Federal government zealously protects its power to fiddle while the country burns

We’ve noted in prior posts that the federal government appears to have ignored clear warning signals during the past few years that banks were not following proper foreclosure procedures. By doing so, the feds helped contribute to the current mess, including the widespread freezing of foreclosures which threatens to undermine the housing market.
Now comes word, via the Washington Post, that the feds affirmatively interfered with state regulators who were trying to deal with the situation. State bank regulators, it seems, suspected irregularities and thus asked the biggest national banks for details about their foreclosure operations. When two banks — J.P. Morgan Chase and Wells Fargo — declined to cooperate, the state officials asked the banks’ federal regulator for help, a letter shows.

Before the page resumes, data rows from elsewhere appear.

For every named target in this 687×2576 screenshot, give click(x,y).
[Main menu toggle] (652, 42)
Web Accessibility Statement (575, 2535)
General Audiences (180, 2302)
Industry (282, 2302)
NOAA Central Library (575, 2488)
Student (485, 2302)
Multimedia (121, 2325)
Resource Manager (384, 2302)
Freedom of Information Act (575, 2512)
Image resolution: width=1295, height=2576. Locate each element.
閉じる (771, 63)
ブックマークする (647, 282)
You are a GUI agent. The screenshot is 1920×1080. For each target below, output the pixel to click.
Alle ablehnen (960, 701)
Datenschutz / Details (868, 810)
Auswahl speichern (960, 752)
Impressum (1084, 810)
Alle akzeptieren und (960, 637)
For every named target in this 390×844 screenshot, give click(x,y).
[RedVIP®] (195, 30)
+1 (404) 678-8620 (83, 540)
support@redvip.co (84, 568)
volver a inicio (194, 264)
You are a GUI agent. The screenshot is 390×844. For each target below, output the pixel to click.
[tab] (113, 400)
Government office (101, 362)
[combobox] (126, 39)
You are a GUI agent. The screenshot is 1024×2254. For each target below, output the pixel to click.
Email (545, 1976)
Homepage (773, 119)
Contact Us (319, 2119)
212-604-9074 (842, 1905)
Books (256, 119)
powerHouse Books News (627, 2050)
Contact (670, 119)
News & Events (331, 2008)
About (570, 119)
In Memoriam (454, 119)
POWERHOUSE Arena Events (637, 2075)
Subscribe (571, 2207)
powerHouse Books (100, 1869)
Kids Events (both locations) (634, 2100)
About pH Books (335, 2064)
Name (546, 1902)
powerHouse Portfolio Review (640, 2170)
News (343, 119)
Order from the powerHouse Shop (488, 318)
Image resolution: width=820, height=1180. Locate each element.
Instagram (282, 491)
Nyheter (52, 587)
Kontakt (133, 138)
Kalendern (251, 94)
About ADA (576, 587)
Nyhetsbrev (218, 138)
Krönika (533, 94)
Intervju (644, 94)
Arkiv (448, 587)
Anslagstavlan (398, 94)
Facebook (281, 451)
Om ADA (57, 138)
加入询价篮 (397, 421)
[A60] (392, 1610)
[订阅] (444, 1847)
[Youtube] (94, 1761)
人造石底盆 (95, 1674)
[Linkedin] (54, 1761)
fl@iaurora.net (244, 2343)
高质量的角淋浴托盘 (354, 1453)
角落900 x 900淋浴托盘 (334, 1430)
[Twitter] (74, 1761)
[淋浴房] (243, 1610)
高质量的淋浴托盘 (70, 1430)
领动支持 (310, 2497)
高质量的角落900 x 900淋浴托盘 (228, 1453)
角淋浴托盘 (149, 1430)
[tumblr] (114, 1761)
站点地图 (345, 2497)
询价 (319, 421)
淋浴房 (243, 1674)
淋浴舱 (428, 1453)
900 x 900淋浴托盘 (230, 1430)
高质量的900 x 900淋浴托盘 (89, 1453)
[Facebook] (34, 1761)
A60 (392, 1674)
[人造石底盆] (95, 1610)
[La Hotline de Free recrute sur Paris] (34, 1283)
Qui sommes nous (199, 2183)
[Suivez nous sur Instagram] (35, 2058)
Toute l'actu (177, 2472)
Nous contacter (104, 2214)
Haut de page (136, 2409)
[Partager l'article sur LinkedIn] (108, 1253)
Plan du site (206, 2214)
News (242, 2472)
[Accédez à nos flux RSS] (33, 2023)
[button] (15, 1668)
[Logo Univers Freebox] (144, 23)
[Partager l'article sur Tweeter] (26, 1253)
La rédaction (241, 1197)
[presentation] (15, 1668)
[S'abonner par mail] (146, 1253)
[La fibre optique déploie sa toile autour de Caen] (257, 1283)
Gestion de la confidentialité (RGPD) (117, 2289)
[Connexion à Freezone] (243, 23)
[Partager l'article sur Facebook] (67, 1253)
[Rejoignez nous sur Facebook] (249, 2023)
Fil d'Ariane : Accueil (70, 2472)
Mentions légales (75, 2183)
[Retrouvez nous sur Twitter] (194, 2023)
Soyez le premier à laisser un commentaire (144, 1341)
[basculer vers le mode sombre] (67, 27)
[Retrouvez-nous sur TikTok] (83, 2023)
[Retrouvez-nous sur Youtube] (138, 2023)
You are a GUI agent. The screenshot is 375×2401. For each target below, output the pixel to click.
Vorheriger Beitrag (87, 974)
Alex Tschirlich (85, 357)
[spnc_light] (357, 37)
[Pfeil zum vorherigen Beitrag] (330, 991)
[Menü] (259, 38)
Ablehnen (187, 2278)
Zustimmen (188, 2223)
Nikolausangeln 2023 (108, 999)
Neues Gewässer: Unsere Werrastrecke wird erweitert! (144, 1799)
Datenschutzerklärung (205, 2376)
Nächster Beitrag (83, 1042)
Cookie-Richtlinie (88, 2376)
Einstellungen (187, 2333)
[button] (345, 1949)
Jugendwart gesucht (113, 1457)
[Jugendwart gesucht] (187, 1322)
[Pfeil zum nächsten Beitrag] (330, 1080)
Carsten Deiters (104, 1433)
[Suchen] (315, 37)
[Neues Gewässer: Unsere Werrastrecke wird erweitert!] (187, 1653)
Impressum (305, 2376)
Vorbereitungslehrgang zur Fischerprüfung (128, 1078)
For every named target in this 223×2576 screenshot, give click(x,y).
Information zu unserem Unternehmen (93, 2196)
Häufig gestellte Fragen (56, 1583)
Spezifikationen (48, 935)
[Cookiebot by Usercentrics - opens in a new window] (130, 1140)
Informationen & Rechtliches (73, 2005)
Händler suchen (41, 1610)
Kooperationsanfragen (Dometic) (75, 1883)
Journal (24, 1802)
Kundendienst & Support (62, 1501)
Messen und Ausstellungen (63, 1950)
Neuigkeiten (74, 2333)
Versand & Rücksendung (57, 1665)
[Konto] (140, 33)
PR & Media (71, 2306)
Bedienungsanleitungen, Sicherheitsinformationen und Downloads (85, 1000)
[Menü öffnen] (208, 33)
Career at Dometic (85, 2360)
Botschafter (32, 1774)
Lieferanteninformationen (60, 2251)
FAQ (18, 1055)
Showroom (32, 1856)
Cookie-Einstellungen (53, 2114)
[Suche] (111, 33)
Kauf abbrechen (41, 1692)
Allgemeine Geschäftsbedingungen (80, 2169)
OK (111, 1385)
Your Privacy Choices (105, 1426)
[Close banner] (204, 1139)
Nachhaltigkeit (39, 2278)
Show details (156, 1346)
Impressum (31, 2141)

However, the Office of the Comptroller of the Currency (OCC), which oversees national banks, denied the states’ request, saying the firms should answer only to inquiries from federal officials. The federal Comptroller, John Dugan, explained that his agency was already planning to collect foreclosure information and that any additional monitoring risked “confusing matters.”
But, says the Post, even as it closed the door on state oversight, the OCC chose not to scrutinize the foreclosure operations of the largest national banks, forgoing any examination of their procedures and paperwork. Instead, it relied on the banks’ in-house assessments, which provided no hint of the problems to come.
This situation reminds me of what has happened in the area of immigration enforcement. There too the feds fail effectively to fulfill their enforcement responsibilities, and pull rank when states try to pick up the slack. This combination of arrogance and irresponsibility is plainly inimical to the credibility of the federal government, without which it will be unable to function effectively even when it wants to to.